Quest Updates Foglight To Simplify APM, User Experience Monitoring
Quest Software Inc. is shipping an update to its Foglight product for application performance monitoring (APM) and user experience monitoring (UEM), and to make modifications where needed. The features simplify APM / UEM, and respond to increased use of virtualized and cloud environments.
Quest Software Inc. is shipping an update to Foglight, its flagship application performance monitoring (APM) product with new capabilities to monitor user experience and make modifications where needed.
“Traditional monitoring frameworks (i.e. IBM Tivoli, HP Openview, CA Spectrum, etc.) commonly serve well as component level infrastructure monitors, but do have gaps for certain modern technology aspects that can be filled in a complementary fashion by other solutions, including Foglight,” said John Newsom Quest Software’s vice president and general manager of the Application Management business unit in a post to the online Foglight community this week.
Foglight is designed to fill many of these gaps in application management and ensuring user experience, especially those that arise from moving data and applications to virtualized and cloud environments, Newsom added.
He mentioned three specific examples, including
- Advanced hypervisor monitoring, and overall virtualization management
- Netflow and other traffic related monitoring; and
- Heterogeneous database monitoring and/or high fidelity database workload monitoring
More from John Newsom’s community post on Quest Foglight APM
Traditional monitoring frameworks commonly serve well as component-level infrastructure monitors, but do have gaps for certain modern technology
John Newsom
VP, General Manager
Application Management business unit
Quest Software
Foglight’s latest update adapts easily to support the needs of new and sophisticated users, while giving them the ability to identify and fix problems before they affect business and the end users, added Quest Carl Eberling, vice president and general manager of the virtualization and monitoring business unit.
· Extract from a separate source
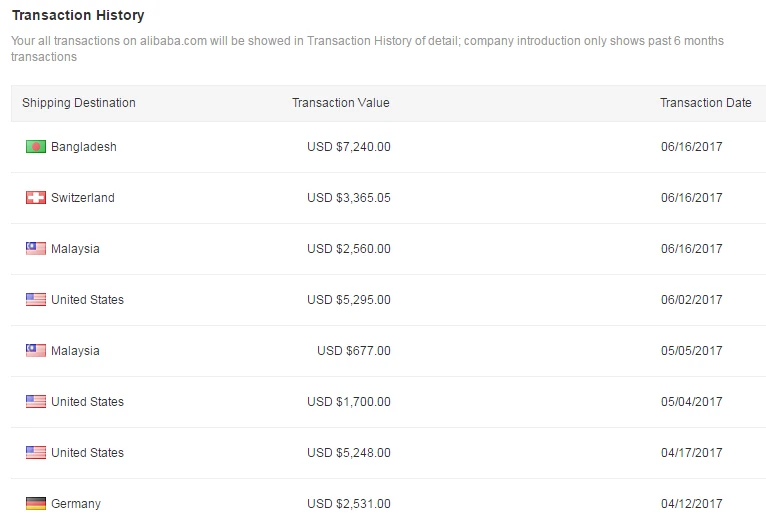
Task: Click the Malaysia flag in the $2,560.00 row
Action: pyautogui.click(x=36, y=249)
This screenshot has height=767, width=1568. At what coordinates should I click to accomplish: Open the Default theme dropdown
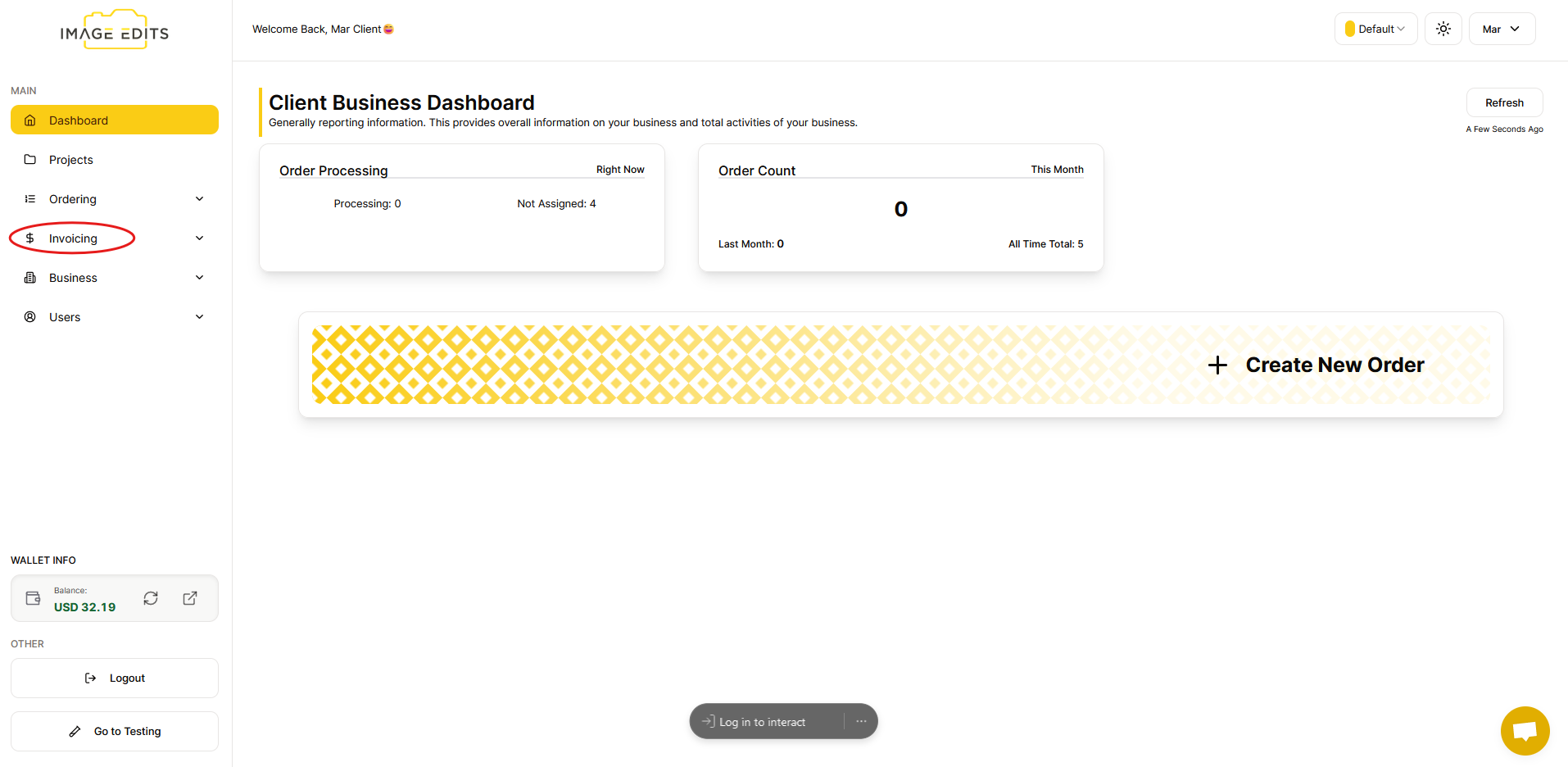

Quest Foglight’s latest update features include:
- Integration with Foglight Network Management System (NMS): Network component alerts flow into Foglight so you can quickly see how they affect SLAs and end users. Built-in workflows let you quickly isolate and solve problems.
- Enhanced user experience monitoring visibility: New performance SLA reports for IT executives and content delivery network-compatible instrumentation for before/after comparisons that simplify management of the end user experience.
- Java ‘single trace’ enhancements: Low overhead Java traces can be triggered using HTTP parameter matching, while workflows trace slow Java code back to affected web users.
- Cross-platform database views: New global displays let you view the high level details on any database without having to drill down.
- Expanded single sign-on (SSO) support: Allows access to Foglight with just a user’s initial Windows credentials.
Quest APM, UEM Best Practices, Analyst Comments
Quest’s Foglight User Experience Management (UEM) capabilities deliver the visibility to address web application performance issues and ensure a high-quality user experience. Foglight captures every user interaction to help reduce calls to support, speed mean-time-to-resolution, and easily collaborate with multiple stakeholders to improve the user experience using the same data and business priorities. Foglight lets IT and LOB users answer key questions impacting user experience, including:
- How do I become aware of performance problems affecting the end users?
- Where in the application is the problem occurring and under what circumstances?
- Which users are being affected and how do I prioritize efforts to resolve the issue?
- What is the root-cause of the problem and who should I assign to resolve it?
In his community post, Newsom also mentioned how Quest customers are achieving the next level of visibility and management success.
The companies I see achieve the greatest level of success define a solid overall monitoring strategy that encompasses both the new “standard” capabilities such as APM and User Experience Monitoring, along with the now fairly commodity, historical “standard” capabilities, and then methodically evaluate what they already own against that plan… Often a blend of new and old monitoring technology is the best answer to leverage what you already own for what it is really good for, and then complement that with modern capabilities needed to evolve to the next level of visibility.
One analyst was impressed with how Quest’s latest Foglight additions make it easier for mid-sized companies to adopt APM, and let larger enterprises extend their APM capabilities.
“Quest has focused on developing an easily consumable product that is robust enough for the enterprise but simple enough for SMBs,” Julie Craig, a research director at , Enterprise Management Associates, said in a statement. “Making APM easily consumable is a significant value-add that makes this goal more realistic.